# Study text
Does everyone in medical school learn how to deliver a baby?

You don’t count the death of the mother as a complication?

A marine told me that all marines learn about delivering babies. Maybe he meant only the medics which would make sense. He did not mention being a medic but I did not ask him if he was one.

Of course death of the mother is a complication (or more precisely, a result of a complication). But even without medical intervention, over 99% of the time, the mother survives.

That 1% is still much higher than we would like, when human lives are on the line. But one can still deliver a great many babies without ever once seeing it.

My post was in response to am77494. I said that even a sandwich could deliver deliver a baby during a complication-free human delivery, since the mother could do it with no help at all. am77494 retorted with the fact that many women die in pregnancy. So, my response to him/her was that a pregnancy with a dying mother is not a complication free delivery. No true Scotsman, and all that. I stand by my original statement–If the pregnancy has no complications, then anyone can assist with the delivery (or no one at all). Hell, a sandwich would probably do less harm than an untrained person.

My apologies; I misunderstood. We’re in agreement, then.

# Recorded data
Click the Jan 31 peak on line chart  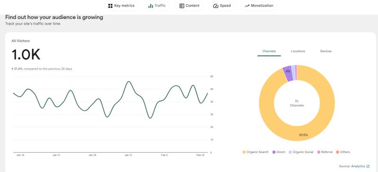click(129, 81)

--

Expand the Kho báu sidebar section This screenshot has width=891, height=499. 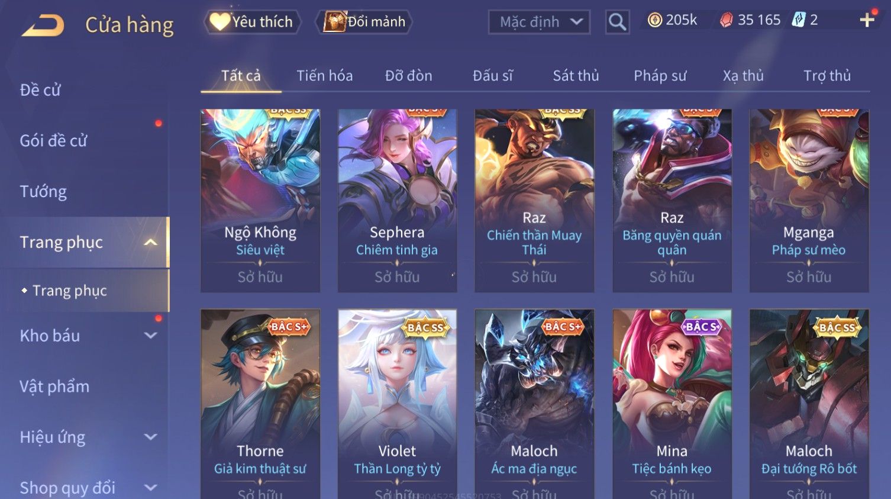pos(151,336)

# Aim of the exercise
Reproduce the portion of the forum thread about delivering babies between "That 1% is still" and "in agreement, then.", inclusive. Rely solely on the forum thread about delivering babies as your source.

# Written solution
That 1% is still much higher than we would like, when human lives are on the line. But one can still deliver a great many babies without ever once seeing it.

My post was in response to am77494. I said that even a sandwich could deliver deliver a baby during a complication-free human delivery, since the mother could do it with no help at all. am77494 retorted with the fact that many women die in pregnancy. So, my response to him/her was that a pregnancy with a dying mother is not a complication free delivery. No true Scotsman, and all that. I stand by my original statement–If the pregnancy has no complications, then anyone can assist with the delivery (or no one at all). Hell, a sandwich would probably do less harm than an untrained person.

My apologies; I misunderstood. We’re in agreement, then.